• Required action: Starting at the line with "393x928 pixels.", retype each line exactly up to and including the final line of the records below.
----- Supplied information -----
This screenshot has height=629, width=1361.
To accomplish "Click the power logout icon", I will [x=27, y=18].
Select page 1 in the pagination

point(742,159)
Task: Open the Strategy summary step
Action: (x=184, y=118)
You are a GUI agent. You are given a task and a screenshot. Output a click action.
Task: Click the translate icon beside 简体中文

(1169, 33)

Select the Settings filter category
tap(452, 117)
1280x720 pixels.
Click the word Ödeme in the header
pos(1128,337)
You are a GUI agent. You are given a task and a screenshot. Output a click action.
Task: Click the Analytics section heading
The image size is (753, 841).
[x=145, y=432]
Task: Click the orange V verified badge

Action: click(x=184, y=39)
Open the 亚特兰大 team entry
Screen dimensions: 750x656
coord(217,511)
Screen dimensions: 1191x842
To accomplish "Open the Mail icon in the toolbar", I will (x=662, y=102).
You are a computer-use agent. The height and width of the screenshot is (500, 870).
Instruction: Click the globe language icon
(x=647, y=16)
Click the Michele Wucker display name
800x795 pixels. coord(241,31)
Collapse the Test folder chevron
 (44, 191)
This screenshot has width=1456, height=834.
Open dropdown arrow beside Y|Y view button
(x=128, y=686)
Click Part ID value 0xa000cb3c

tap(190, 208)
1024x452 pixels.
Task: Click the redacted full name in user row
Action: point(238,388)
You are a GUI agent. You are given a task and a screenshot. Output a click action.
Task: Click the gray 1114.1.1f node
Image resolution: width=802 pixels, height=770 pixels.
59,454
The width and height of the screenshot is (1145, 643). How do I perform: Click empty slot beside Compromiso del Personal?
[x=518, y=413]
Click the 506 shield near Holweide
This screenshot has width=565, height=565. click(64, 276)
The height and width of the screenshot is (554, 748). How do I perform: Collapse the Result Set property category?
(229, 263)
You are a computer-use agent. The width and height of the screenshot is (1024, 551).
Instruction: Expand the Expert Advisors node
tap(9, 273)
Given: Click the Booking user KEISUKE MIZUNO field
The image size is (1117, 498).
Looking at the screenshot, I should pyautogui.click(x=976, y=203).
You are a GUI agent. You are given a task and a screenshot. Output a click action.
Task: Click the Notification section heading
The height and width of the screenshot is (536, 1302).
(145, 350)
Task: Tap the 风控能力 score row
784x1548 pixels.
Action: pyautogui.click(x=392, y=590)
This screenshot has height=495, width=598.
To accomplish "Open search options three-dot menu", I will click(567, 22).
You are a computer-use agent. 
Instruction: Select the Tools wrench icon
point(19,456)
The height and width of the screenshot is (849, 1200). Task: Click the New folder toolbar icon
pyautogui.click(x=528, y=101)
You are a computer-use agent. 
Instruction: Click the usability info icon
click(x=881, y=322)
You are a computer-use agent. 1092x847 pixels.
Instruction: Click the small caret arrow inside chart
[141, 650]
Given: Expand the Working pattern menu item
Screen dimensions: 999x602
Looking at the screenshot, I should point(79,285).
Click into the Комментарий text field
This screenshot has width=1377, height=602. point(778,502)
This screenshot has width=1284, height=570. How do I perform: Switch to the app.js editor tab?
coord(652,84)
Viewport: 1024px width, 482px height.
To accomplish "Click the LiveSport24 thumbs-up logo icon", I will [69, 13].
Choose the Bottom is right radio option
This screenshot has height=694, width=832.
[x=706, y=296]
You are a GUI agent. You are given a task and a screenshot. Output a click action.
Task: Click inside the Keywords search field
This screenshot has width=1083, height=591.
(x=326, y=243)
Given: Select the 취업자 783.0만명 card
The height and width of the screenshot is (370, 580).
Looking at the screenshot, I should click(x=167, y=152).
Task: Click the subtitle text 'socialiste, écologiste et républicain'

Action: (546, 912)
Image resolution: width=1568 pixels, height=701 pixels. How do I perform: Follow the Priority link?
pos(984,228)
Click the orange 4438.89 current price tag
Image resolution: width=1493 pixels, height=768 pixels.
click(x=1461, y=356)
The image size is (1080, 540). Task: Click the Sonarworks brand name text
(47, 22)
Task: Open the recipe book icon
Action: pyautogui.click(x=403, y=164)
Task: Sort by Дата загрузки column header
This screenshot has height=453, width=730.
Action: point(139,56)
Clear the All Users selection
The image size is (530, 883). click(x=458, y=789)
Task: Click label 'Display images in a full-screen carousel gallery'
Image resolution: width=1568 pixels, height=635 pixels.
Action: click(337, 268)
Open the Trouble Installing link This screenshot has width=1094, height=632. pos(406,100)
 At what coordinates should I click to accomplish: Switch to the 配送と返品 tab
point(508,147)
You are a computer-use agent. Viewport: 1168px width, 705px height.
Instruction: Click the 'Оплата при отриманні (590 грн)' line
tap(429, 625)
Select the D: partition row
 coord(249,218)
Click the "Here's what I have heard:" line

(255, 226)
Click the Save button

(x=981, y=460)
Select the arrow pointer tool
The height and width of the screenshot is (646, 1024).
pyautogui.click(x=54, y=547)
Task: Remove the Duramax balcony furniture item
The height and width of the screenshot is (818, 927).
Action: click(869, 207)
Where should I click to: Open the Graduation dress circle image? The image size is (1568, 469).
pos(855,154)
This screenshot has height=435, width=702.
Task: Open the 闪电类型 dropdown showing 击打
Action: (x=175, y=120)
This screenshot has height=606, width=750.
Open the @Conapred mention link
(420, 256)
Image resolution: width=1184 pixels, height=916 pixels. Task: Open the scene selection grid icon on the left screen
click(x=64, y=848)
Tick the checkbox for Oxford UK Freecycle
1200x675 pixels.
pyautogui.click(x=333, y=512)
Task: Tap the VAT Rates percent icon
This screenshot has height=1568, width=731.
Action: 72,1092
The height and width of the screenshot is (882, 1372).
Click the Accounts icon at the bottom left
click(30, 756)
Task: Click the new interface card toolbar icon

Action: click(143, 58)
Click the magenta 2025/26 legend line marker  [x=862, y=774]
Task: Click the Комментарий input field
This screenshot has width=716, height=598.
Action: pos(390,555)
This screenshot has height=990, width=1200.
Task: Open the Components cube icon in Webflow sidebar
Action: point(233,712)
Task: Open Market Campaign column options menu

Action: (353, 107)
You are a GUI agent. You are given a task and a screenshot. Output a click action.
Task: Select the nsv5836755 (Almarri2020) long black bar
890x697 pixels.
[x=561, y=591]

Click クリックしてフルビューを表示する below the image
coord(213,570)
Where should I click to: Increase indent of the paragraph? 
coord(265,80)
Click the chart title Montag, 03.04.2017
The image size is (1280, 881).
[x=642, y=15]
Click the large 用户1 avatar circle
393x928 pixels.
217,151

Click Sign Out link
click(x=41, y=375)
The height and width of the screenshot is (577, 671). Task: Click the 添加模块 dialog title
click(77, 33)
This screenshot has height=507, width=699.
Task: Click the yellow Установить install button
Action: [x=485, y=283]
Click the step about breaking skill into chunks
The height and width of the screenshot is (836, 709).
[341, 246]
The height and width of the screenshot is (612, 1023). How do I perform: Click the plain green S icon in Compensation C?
-----
• Written reply:
393x928 pixels.
217,151

Click Sign Out link
click(x=41, y=375)
The height and width of the screenshot is (577, 671). Task: Click the 添加模块 dialog title
click(77, 33)
This screenshot has height=507, width=699.
Task: Click the yellow Установить install button
Action: [x=485, y=283]
Click the step about breaking skill into chunks
The height and width of the screenshot is (836, 709).
[341, 246]
The height and width of the screenshot is (612, 1023). How do I perform: Click the plain green S icon in Compensation C?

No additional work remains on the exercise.